All OAuth2 flows use the state parameter (managed by Authlib via SessionMiddleware) to prevent CSRF attacks during the authorization code exchange. The state is generated on redirect, stored in the encrypted session cookie, and validated on callback.
All request bodies are validated with Pydantic models. Invalid input is rejected with a 422 Unprocessable Entity response before reaching any business logic.

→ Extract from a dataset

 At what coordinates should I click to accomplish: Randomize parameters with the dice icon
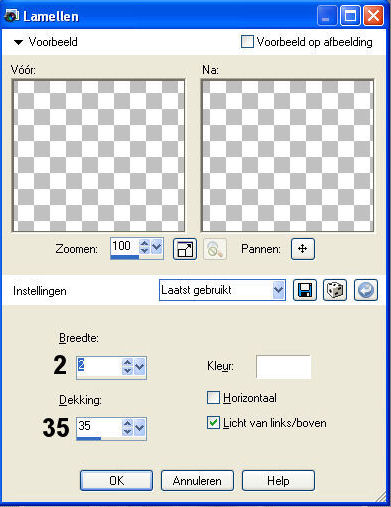click(335, 290)
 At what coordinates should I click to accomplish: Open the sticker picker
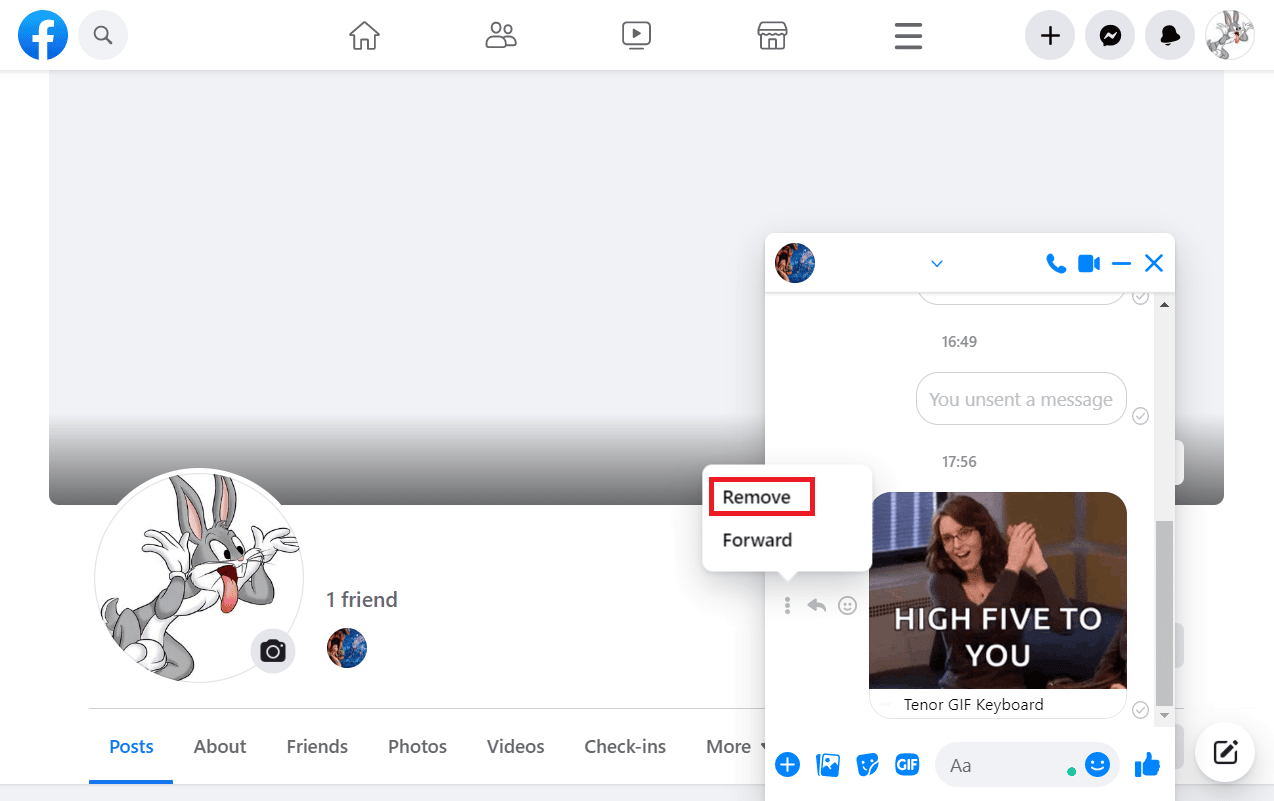pyautogui.click(x=867, y=764)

This includes:
- Type checking and coercion
- UUID format validation
- Enum value constraints (e.g., workspace roles, permission actions)
- Required vs. optional field enforcement
CSV import endpoints (used by the admin panel) enforce a 5 MB file size limit to prevent denial-of-service via large uploads.

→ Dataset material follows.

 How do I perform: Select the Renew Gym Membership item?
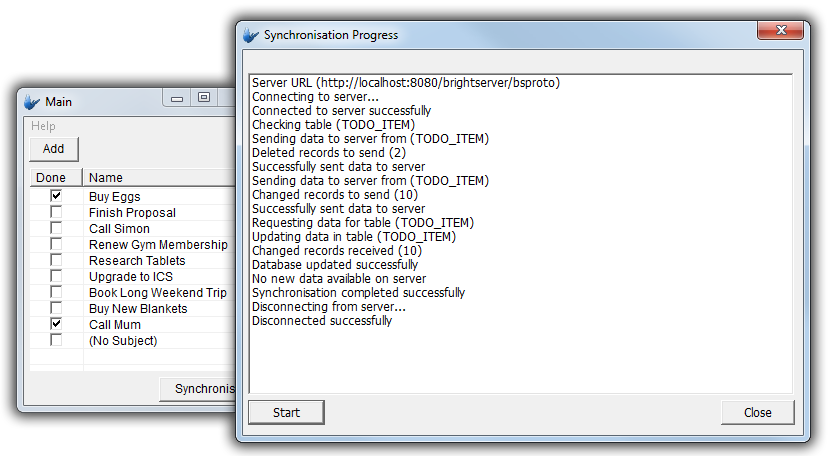(157, 245)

All security-related environment variables:
| Variable | Default | Description |
|---|---|---|
SESSION_SECRET_KEY |
dev-only-change-me-in-production |
Secret for signing session cookies (OAuth2 state) |
COOKIE_SECURE |
false |
Set true in production to enable Secure flag and HSTS |
ALLOWED_HOSTS |
"" (empty) |
Derived from BASE_URL + ADMIN_URL hostnames. Falls back to ["*"] only if no hostnames found. |
CORS_ORIGINS |
http://localhost:3000,http://localhost:9101 |
Comma-separated static CORS origins (combined with DB client app origins at runtime) |
JWT_PRIVATE_KEY_PATH |
keys/private.pem |
Path to RS256 private key for signing tokens |
JWT_PUBLIC_KEY_PATH |
keys/public.pem |
Path to RS256 public key for verifying tokens |
ACCESS_TOKEN_EXPIRE_MINUTES |
15 |
Access token lifetime in minutes |
REFRESH_TOKEN_EXPIRE_DAYS |
7 |
Refresh token lifetime in days |
ADMIN_TOKEN_EXPIRE_MINUTES |
60 |
Admin token lifetime in minutes |
DEBUG |
true |
Set false in production to disable /docs, /redoc, /openapi.json |
ADMIN_EMAILS |
(empty) | Comma-separated emails auto-promoted to admin on login |
The pentest/ directory contains a comprehensive security testing suite combining industry-standard tools with custom scripts.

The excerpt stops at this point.